START RECORDS PROVIDED

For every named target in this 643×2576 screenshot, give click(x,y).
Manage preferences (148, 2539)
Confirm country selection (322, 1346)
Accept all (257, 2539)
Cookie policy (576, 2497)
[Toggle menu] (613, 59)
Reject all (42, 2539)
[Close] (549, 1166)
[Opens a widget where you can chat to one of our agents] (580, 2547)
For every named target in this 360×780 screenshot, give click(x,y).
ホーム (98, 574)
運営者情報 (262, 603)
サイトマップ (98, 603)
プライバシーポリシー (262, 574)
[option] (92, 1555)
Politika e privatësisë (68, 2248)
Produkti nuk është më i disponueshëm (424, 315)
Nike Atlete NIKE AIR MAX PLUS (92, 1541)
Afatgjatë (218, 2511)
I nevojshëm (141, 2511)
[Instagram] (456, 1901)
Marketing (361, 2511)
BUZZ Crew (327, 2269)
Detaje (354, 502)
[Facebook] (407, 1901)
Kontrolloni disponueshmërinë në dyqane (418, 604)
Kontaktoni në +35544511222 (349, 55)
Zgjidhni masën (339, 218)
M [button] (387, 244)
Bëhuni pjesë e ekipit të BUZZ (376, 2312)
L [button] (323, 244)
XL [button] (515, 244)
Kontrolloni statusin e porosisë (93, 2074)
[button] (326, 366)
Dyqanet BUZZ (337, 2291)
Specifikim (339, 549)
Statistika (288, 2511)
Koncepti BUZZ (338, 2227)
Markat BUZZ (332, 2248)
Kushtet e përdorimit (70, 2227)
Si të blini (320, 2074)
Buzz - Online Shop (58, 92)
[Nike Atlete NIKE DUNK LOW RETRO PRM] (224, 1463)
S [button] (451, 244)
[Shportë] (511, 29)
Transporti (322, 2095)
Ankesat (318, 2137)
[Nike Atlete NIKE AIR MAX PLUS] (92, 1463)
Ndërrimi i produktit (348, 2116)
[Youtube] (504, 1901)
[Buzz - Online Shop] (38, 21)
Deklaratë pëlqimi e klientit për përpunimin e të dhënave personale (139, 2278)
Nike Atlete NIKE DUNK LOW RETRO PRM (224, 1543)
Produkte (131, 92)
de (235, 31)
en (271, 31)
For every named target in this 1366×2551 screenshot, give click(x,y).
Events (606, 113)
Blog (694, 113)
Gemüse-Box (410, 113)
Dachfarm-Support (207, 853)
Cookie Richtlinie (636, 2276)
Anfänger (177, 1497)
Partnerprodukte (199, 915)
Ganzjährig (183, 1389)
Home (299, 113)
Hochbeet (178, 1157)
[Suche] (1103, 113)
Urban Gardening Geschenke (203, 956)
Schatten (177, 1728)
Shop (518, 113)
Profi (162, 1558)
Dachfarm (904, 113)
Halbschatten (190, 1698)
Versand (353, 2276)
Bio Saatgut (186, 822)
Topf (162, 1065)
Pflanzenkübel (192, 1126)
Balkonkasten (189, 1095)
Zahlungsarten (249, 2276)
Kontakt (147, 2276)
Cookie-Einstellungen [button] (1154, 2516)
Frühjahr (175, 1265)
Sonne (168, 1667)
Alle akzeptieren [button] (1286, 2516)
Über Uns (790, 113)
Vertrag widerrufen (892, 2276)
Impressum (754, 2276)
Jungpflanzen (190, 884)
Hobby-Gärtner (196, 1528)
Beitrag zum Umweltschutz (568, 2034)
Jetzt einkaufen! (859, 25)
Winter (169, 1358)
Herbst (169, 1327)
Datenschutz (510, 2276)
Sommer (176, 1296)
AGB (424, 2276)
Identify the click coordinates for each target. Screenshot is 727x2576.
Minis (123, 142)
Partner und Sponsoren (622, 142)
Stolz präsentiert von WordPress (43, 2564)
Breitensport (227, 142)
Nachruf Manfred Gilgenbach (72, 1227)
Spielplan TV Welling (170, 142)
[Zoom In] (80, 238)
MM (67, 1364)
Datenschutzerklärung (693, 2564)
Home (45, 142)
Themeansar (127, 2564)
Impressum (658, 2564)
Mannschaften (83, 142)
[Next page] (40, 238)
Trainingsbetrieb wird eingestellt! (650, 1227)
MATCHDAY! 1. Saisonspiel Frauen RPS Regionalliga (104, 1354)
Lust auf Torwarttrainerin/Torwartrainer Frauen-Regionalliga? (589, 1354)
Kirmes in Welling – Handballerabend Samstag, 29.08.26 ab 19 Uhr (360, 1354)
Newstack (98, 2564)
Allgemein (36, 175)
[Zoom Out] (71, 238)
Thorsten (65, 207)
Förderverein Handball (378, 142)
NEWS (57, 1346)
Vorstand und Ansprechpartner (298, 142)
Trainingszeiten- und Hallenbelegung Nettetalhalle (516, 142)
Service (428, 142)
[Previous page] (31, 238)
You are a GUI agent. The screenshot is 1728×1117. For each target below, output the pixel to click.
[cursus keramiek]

END RECORDS PROVIDED

Output every record above, exactly as written.

** ANSWER TO THIS TASK **
For every named target in this 643×2576 screenshot, give click(x,y).
Manage preferences (148, 2539)
Confirm country selection (322, 1346)
Accept all (257, 2539)
Cookie policy (576, 2497)
[Toggle menu] (613, 59)
Reject all (42, 2539)
[Close] (549, 1166)
[Opens a widget where you can chat to one of our agents] (580, 2547)
For every named target in this 360×780 screenshot, give click(x,y).
ホーム (98, 574)
運営者情報 (262, 603)
サイトマップ (98, 603)
プライバシーポリシー (262, 574)
[option] (92, 1555)
Politika e privatësisë (68, 2248)
Produkti nuk është më i disponueshëm (424, 315)
Nike Atlete NIKE AIR MAX PLUS (92, 1541)
Afatgjatë (218, 2511)
I nevojshëm (141, 2511)
[Instagram] (456, 1901)
Marketing (361, 2511)
BUZZ Crew (327, 2269)
Detaje (354, 502)
[Facebook] (407, 1901)
Kontrolloni disponueshmërinë në dyqane (418, 604)
Kontaktoni në +35544511222 (349, 55)
Zgjidhni masën (339, 218)
M [button] (387, 244)
Bëhuni pjesë e ekipit të BUZZ (376, 2312)
L [button] (323, 244)
XL [button] (515, 244)
Kontrolloni statusin e porosisë (93, 2074)
[button] (326, 366)
Dyqanet BUZZ (337, 2291)
Specifikim (339, 549)
Statistika (288, 2511)
Koncepti BUZZ (338, 2227)
Markat BUZZ (332, 2248)
Kushtet e përdorimit (70, 2227)
Si të blini (320, 2074)
Buzz - Online Shop (58, 92)
[Nike Atlete NIKE DUNK LOW RETRO PRM] (224, 1463)
S [button] (451, 244)
[Shportë] (511, 29)
Transporti (322, 2095)
Ankesat (318, 2137)
[Nike Atlete NIKE AIR MAX PLUS] (92, 1463)
Ndërrimi i produktit (348, 2116)
[Youtube] (504, 1901)
[Buzz - Online Shop] (38, 21)
Deklaratë pëlqimi e klientit për përpunimin e të dhënave personale (139, 2278)
Nike Atlete NIKE DUNK LOW RETRO PRM (224, 1543)
Produkte (131, 92)
de (235, 31)
en (271, 31)
For every named target in this 1366×2551 screenshot, give click(x,y).
Events (606, 113)
Blog (694, 113)
Gemüse-Box (410, 113)
Dachfarm-Support (207, 853)
Cookie Richtlinie (636, 2276)
Anfänger (177, 1497)
Partnerprodukte (199, 915)
Ganzjährig (183, 1389)
Home (299, 113)
Hochbeet (178, 1157)
[Suche] (1103, 113)
Urban Gardening Geschenke (203, 956)
Schatten (177, 1728)
Shop (518, 113)
Profi (162, 1558)
Dachfarm (904, 113)
Halbschatten (190, 1698)
Versand (353, 2276)
Bio Saatgut (186, 822)
Topf (162, 1065)
Pflanzenkübel (192, 1126)
Balkonkasten (189, 1095)
Zahlungsarten (249, 2276)
Kontakt (147, 2276)
Cookie-Einstellungen [button] (1154, 2516)
Frühjahr (175, 1265)
Sonne (168, 1667)
Alle akzeptieren [button] (1286, 2516)
Über Uns (790, 113)
Vertrag widerrufen (892, 2276)
Impressum (754, 2276)
Jungpflanzen (190, 884)
Hobby-Gärtner (196, 1528)
Beitrag zum Umweltschutz (568, 2034)
Jetzt einkaufen! (859, 25)
Winter (169, 1358)
Herbst (169, 1327)
Datenschutz (510, 2276)
Sommer (176, 1296)
AGB (424, 2276)
Identify the click coordinates for each target. Screenshot is 727x2576.
Minis (123, 142)
Partner und Sponsoren (622, 142)
Stolz präsentiert von WordPress (43, 2564)
Breitensport (227, 142)
Nachruf Manfred Gilgenbach (72, 1227)
Spielplan TV Welling (170, 142)
[Zoom In] (80, 238)
MM (67, 1364)
Datenschutzerklärung (693, 2564)
Home (45, 142)
Themeansar (127, 2564)
Impressum (658, 2564)
Mannschaften (83, 142)
[Next page] (40, 238)
Trainingsbetrieb wird eingestellt! (650, 1227)
MATCHDAY! 1. Saisonspiel Frauen RPS Regionalliga (104, 1354)
Lust auf Torwarttrainerin/Torwartrainer Frauen-Regionalliga? (589, 1354)
Kirmes in Welling – Handballerabend Samstag, 29.08.26 ab 19 Uhr (360, 1354)
Newstack (98, 2564)
Allgemein (36, 175)
[Zoom Out] (71, 238)
Thorsten (65, 207)
Förderverein Handball (378, 142)
NEWS (57, 1346)
Vorstand und Ansprechpartner (298, 142)
Trainingszeiten- und Hallenbelegung Nettetalhalle (516, 142)
Service (428, 142)
[Previous page] (31, 238)
You are a GUI agent. The screenshot is 1728×1117. For each target below, output the pixel to click.
[cursus keramiek]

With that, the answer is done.